Nei secoli successivi ad Ulisse e compagni, dunque, i bovini divennero sempre più preziosi come animali da lavoro nelle fattorie e per la produzione di latte; per essere visto come una fonte di carne, occorreva che il vecchio bue stramazzasse al suolo, morto di stanchezza, o la vecchia mucca non fosse in grado di produrre abbastanza latte da giustificare la fatica di nutrirla. Possiamo quindi cancellare il “manzo” come voce significativa nella lista degli alimenti della dieta antica.
Ovini e caprini, poi, erano sacrificati agli dei ogni anno, a volte due volte l’anno, in occasione delle maggiori feste religiose, e poi ridistribuiti alla comunità; ma normalmente anche questi animali erano ritenuti troppo preziosi per la produzione di lana e formaggio.

### Cosa si chiede
a – Rispondi a queste domande sul brano sugli animali nella dieta antica:
(i) Per quali due impieghi i bovini divennero sempre più preziosi?
(ii) Quale voce si può cancellare dalla lista degli alimenti della dieta antica?
(iii) In quali occasioni venivano sacrificati agli dei ovini e caprini?
b – Trascrivi senza modifiche la parte del brano sugli animali nella dieta antica che si apre con le parole "Nei secoli successivi" e si chiude con "lana e formaggio.".
c – Scrivi il seguito del brano sugli animali nella dieta antica, partendo dopo la sua ultima frase.

### Materiale fornito

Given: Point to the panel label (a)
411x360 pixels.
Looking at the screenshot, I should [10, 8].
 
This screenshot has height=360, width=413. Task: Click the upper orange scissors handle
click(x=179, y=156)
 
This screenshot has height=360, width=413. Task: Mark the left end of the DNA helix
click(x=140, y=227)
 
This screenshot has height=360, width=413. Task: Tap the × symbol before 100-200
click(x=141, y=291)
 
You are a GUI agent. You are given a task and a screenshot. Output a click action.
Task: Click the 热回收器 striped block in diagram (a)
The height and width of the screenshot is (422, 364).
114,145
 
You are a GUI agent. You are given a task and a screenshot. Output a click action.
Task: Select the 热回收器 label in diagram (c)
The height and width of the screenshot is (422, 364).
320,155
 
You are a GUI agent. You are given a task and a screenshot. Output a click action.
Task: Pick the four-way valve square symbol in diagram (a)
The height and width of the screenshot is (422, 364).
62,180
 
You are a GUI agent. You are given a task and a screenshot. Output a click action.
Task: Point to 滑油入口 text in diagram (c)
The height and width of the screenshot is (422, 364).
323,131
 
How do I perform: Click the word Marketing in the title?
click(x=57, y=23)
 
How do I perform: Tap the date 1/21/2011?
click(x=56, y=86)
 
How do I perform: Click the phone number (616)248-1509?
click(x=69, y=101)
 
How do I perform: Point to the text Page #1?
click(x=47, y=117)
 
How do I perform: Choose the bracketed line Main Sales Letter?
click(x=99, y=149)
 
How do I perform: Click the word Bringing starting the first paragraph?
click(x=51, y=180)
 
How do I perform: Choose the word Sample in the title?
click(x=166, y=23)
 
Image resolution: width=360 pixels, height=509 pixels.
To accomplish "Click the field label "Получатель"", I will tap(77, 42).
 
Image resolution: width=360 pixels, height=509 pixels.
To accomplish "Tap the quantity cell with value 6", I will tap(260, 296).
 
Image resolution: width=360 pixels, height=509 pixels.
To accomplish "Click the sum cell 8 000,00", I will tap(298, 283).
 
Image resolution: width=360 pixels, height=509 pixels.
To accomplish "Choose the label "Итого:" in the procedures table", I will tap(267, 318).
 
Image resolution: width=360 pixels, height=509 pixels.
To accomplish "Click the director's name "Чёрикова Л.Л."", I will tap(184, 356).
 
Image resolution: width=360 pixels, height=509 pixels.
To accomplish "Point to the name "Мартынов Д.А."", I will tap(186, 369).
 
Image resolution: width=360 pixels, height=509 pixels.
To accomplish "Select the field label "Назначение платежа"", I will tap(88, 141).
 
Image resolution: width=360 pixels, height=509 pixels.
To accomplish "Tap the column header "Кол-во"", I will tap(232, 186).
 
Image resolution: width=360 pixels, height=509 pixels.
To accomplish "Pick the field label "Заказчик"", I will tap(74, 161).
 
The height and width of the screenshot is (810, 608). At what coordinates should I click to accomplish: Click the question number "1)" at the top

### Risposte numerate
a –
(i) Come animali da lavoro nelle fattorie e per la produzione di latte.
(ii) Il "manzo".
(iii) In occasione delle maggiori feste religiose, ogni anno e a volte due volte l'anno.

b –
Nei secoli successivi ad Ulisse e compagni, dunque, i bovini divennero sempre più preziosi come animali da lavoro nelle fattorie e per la produzione di latte; per essere visto come una fonte di carne, occorreva che il vecchio bue stramazzasse al suolo, morto di stanchezza, o la vecchia mucca non fosse in grado di produrre abbastanza latte da giustificare la fatica di nutrirla. Possiamo quindi cancellare il “manzo” come voce significativa nella lista degli alimenti della dieta antica.
Ovini e caprini, poi, erano sacrificati agli dei ogni anno, a volte due volte l’anno, in occasione delle maggiori feste religiose, e poi ridistribuiti alla comunità; ma normalmente anche questi animali erano ritenuti troppo preziosi per la produzione di lana e formaggio.

c –
Esiste infine un animale che non produce né latte, né lana: è il maiale. L’unica cosa che il maiale è in grado di produrre sono altri maialini! Ed anche alla svelta, considerando i tempi di gestazione di una scrofa (110 giorni) in confronto a quelli di una capra o di una pecora (5 mesi), e la numerosità delle cucciolate (almeno 8 maialini, contro 1 agnellino o 1 vitellino). Il maiale è anche più facile da allevare, essendo fondamentalmente onnivoro; mangia qualsiasi tipo di verdura, foglia, seme, frutta, radice, e perfino i resti di altri maiali macellati. Così, una volta raggiunta l’età di otto mesi, il maiale poteva fornire alla comunità antica più di 50 kg di carne! E già mi pare di vedere il primo uomo a macellare un maiale cominciare a chiedersi come conservare tanta abbondanza per i giorni di fame a venire. Sicuramente “mettere sotto sale” fu la prima attività e quella più naturale e spontanea.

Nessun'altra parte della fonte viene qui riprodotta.